─── Dataset records ───
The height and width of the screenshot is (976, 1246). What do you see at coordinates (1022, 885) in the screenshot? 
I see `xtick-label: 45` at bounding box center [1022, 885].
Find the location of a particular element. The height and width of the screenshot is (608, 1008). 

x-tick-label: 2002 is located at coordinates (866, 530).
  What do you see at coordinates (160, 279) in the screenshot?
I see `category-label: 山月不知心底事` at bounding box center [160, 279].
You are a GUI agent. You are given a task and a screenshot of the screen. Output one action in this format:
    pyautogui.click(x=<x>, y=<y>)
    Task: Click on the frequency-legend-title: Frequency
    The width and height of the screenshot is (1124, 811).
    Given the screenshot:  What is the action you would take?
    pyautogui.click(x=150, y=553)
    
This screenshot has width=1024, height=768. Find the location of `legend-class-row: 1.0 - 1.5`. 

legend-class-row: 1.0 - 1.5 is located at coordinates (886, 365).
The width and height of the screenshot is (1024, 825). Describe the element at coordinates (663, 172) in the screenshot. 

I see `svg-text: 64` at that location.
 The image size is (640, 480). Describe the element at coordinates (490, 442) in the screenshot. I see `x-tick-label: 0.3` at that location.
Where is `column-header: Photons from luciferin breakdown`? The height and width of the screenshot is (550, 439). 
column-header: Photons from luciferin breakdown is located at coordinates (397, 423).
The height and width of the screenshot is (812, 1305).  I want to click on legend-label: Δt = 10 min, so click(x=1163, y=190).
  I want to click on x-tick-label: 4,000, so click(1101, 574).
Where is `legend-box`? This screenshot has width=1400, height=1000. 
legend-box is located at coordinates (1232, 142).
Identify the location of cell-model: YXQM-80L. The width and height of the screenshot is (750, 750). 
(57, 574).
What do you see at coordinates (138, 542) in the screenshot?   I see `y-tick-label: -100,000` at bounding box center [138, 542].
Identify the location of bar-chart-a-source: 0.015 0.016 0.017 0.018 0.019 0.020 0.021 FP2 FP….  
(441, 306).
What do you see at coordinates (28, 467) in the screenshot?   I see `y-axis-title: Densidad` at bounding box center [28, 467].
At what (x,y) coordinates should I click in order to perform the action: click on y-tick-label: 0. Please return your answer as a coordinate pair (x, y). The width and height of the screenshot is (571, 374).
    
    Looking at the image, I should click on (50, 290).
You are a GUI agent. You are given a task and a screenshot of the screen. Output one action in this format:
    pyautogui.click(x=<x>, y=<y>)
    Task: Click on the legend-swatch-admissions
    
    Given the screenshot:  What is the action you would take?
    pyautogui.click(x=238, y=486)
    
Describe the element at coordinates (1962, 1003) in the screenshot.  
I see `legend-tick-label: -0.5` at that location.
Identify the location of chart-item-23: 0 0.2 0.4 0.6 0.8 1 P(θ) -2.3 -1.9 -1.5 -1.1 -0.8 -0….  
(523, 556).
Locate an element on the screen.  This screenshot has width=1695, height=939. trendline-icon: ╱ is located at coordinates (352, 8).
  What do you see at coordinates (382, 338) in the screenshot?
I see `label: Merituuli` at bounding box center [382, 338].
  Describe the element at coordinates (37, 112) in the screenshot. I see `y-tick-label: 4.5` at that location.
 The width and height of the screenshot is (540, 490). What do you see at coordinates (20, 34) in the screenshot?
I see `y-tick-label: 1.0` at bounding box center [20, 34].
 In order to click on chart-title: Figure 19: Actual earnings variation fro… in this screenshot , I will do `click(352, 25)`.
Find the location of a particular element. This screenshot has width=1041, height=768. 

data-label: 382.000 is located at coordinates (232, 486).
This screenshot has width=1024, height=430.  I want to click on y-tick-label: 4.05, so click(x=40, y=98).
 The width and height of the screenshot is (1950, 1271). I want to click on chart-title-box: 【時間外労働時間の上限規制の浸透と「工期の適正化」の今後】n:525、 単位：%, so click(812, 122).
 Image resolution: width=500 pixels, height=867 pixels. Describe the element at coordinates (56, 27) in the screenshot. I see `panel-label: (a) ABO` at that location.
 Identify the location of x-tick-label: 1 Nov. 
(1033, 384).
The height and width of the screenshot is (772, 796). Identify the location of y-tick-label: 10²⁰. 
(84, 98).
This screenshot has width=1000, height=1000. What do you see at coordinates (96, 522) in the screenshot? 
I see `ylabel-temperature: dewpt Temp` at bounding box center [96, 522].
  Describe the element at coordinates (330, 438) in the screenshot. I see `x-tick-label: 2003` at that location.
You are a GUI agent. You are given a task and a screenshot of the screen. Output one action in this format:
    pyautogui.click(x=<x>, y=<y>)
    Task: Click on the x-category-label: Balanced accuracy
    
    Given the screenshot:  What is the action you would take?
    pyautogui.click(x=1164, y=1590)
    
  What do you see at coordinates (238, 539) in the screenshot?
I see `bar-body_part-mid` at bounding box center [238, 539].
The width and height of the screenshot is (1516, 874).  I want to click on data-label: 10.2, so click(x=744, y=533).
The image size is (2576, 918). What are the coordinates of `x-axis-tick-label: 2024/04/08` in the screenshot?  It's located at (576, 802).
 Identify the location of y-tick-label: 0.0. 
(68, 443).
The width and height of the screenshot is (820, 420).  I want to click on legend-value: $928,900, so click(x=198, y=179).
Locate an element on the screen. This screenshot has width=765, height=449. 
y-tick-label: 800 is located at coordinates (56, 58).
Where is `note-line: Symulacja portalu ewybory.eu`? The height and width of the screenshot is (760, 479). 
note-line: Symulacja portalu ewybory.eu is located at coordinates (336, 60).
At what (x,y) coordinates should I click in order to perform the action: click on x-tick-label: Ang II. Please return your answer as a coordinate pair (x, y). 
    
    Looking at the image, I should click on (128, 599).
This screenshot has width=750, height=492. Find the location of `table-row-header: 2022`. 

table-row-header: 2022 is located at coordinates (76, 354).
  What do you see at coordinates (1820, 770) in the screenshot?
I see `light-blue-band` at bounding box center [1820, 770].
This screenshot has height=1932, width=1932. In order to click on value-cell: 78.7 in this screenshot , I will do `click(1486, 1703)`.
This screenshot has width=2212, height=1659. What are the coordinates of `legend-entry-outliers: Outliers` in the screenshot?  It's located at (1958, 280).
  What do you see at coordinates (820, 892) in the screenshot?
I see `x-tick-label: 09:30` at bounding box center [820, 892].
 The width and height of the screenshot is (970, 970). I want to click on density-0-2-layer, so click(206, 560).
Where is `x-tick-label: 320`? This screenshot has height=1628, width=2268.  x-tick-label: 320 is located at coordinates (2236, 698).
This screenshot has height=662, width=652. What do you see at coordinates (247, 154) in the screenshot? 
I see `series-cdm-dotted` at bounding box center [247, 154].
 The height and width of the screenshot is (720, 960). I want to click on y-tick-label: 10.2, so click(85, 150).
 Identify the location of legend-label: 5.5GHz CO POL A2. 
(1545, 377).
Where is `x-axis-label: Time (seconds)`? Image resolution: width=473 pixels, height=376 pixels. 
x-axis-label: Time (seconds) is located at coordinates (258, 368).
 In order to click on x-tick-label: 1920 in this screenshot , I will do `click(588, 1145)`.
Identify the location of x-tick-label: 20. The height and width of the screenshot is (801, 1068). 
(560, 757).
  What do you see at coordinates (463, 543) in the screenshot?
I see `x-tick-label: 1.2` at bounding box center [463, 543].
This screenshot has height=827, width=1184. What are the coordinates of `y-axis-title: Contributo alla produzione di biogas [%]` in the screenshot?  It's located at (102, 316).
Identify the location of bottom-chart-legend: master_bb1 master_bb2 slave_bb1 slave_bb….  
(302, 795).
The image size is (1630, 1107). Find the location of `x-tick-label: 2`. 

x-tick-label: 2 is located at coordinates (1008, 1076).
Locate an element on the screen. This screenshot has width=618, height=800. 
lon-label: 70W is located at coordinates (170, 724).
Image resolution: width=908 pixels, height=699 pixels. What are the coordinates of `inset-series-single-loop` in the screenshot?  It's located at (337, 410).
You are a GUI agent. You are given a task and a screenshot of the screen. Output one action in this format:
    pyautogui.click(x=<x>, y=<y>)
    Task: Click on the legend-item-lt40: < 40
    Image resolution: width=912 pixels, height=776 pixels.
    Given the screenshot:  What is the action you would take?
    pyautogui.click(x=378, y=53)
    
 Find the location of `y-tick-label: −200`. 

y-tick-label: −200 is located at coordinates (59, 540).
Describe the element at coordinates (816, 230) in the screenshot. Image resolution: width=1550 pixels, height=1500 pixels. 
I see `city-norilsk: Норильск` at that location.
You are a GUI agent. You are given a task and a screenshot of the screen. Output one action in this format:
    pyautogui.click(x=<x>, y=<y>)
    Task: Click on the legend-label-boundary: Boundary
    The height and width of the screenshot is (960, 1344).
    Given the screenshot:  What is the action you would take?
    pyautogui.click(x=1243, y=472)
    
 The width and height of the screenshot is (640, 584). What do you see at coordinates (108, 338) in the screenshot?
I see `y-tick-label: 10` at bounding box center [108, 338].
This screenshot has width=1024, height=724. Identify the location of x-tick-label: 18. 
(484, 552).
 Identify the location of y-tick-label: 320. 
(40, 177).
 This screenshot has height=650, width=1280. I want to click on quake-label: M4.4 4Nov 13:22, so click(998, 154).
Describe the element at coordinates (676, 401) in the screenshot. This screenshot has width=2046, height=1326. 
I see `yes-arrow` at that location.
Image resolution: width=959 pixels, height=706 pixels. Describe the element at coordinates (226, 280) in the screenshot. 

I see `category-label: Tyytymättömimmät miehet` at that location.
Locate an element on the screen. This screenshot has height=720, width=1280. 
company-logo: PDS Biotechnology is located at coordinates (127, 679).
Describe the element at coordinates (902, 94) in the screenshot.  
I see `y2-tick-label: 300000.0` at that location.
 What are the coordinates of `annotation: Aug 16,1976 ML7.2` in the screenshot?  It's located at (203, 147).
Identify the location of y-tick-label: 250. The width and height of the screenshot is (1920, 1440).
───
• Job:
Update the records from their start through the line containing "pyautogui.click(x=150, y=553)", inclusive, by replacing "frequency-legend-title" with "frequency-legend-heading" and changing nothing else. Return only those lines.

• Solution for this exercise:
The height and width of the screenshot is (976, 1246). What do you see at coordinates (1022, 885) in the screenshot? 
I see `xtick-label: 45` at bounding box center [1022, 885].
Find the location of a particular element. The height and width of the screenshot is (608, 1008). 

x-tick-label: 2002 is located at coordinates (866, 530).
  What do you see at coordinates (160, 279) in the screenshot?
I see `category-label: 山月不知心底事` at bounding box center [160, 279].
You are a GUI agent. You are given a task and a screenshot of the screen. Output one action in this format:
    pyautogui.click(x=<x>, y=<y>)
    Task: Click on the frequency-legend-heading: Frequency
    The width and height of the screenshot is (1124, 811).
    Given the screenshot:  What is the action you would take?
    pyautogui.click(x=150, y=553)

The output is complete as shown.